§ **GIVEN PASSAGE**

Nearby London Heathrow Airport is the largest single provider of employment. The airport's presence generates numerous associated businesses – retail, international distribution and cargo-handling among them. Hotels – such as the Sheraton Hotel on Bath Road, Hayes – benefit, too, from the town's proximity to the airport.

West London Film Studios – situated on Springfield Road, Hayes – is a film and television studio equipped to accommodate everything from small TV productions to big-budget feature films. The Imitation Game (2014), Bridget Jones's Baby (2016) and Killing Eve are just a few well-known productions filmed at the Hayes studios.

Lombardy Retail Park, UB3 3EX is located near the Uxbridge Road/The Parkway crossing. The park is 220000 sqft in size with 865 parking spaces. Shops include: Sainsbury's (replaced the popular Pump Lane branch, 1997), Currys, TK Maxx, Next, H&M, Sports Direct, McDonald's, Pizza Hut and Costa. A smaller development to the east, Hayes Bridge Retail Park, has branches of Dreams and Metro Bank.

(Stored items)
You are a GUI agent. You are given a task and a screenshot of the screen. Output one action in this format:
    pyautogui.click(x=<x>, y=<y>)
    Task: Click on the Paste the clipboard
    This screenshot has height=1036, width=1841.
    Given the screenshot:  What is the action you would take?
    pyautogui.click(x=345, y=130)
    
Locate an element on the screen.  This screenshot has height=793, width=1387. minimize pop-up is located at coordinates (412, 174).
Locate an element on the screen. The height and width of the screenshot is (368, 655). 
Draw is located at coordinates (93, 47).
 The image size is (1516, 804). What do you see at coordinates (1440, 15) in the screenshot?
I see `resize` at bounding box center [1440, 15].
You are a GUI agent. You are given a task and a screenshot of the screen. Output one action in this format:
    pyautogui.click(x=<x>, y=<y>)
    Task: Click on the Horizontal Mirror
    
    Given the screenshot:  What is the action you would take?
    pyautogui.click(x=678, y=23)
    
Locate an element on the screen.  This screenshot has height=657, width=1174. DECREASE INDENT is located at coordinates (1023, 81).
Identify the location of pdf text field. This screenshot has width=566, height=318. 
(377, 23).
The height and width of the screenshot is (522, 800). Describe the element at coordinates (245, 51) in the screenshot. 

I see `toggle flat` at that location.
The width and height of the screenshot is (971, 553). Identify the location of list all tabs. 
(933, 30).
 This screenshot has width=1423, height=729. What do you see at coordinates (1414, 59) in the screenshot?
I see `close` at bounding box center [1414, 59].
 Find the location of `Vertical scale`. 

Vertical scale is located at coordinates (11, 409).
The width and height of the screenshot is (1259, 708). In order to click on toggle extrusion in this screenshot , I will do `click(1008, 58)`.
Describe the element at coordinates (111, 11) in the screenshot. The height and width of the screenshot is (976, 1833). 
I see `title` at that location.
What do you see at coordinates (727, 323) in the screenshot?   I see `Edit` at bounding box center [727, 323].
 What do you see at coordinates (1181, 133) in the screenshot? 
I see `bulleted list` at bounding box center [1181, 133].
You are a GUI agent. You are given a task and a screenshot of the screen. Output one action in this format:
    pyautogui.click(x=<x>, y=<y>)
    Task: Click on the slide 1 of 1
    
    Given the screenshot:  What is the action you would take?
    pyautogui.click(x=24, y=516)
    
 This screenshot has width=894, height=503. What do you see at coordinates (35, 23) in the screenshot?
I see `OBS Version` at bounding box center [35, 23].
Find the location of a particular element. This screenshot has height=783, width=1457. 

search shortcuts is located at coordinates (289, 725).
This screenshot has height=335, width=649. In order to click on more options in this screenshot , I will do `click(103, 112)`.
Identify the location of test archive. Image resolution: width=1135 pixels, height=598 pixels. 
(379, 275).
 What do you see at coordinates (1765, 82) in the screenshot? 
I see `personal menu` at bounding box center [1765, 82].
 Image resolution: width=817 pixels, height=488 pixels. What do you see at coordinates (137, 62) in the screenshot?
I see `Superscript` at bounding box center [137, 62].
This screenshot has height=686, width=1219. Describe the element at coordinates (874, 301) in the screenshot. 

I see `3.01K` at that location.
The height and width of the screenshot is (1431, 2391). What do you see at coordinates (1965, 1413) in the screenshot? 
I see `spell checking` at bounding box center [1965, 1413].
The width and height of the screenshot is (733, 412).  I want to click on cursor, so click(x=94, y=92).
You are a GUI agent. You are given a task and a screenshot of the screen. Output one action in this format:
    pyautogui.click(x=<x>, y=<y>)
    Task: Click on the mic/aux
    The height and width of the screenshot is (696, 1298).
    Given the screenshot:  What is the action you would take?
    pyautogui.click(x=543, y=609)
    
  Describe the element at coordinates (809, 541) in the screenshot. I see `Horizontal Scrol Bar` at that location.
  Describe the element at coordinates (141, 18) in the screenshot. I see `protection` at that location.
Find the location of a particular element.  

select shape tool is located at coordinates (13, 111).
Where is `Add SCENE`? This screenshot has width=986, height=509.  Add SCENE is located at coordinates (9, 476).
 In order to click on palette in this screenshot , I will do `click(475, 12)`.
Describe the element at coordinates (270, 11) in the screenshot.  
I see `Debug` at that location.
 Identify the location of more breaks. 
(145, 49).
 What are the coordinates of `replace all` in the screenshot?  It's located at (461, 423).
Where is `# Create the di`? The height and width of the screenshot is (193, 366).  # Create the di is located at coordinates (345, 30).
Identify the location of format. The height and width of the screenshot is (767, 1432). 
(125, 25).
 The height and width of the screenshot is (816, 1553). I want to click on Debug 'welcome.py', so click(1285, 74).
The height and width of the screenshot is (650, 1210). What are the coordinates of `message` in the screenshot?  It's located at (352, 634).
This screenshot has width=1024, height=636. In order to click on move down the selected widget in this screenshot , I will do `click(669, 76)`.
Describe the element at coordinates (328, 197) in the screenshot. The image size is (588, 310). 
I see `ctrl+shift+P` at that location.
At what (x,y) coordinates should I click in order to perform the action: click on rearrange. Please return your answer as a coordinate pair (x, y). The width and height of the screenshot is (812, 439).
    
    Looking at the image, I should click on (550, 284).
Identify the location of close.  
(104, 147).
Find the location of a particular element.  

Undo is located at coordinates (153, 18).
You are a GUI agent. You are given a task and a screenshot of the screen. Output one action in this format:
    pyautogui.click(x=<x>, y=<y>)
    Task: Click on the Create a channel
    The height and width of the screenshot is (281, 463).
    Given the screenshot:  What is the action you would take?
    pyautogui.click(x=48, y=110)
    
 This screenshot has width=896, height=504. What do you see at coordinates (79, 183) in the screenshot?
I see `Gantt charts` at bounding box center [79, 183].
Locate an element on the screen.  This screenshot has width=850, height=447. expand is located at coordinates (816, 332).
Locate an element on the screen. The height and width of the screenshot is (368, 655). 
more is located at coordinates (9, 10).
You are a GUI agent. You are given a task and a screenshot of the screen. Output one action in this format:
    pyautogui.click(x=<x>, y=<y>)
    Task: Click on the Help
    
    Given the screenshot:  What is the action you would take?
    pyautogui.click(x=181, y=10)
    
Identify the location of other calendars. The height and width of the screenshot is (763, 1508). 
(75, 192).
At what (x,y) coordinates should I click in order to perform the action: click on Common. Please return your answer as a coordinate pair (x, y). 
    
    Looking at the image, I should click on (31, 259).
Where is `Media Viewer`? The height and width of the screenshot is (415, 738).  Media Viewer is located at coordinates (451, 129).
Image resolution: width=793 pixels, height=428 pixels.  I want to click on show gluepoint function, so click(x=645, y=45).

§ **WHAT TO WORK ON**
**1)** According to the Hayes passage, why do hotels such as the Sheraton on Bath Road benefit from their location?
**2)** In the Hayes passage, how many parking spaces does Lombardy Retail Park have?
**3)** Reproduce the Hayes passage word for word, everything from "Lombardy Retail Park, UB3" down to "and Metro Bank.".

§ **SOLUTIONS TO THE PROBLEMS**
**1)** They benefit because the town is close to London Heathrow Airport, whose presence generates numerous associated businesses.

**2)** 865 parking spaces.

**3)**
Lombardy Retail Park, UB3 3EX is located near the Uxbridge Road/The Parkway crossing. The park is 220000 sqft in size with 865 parking spaces. Shops include: Sainsbury's (replaced the popular Pump Lane branch, 1997), Currys, TK Maxx, Next, H&M, Sports Direct, McDonald's, Pizza Hut and Costa. A smaller development to the east, Hayes Bridge Retail Park, has branches of Dreams and Metro Bank.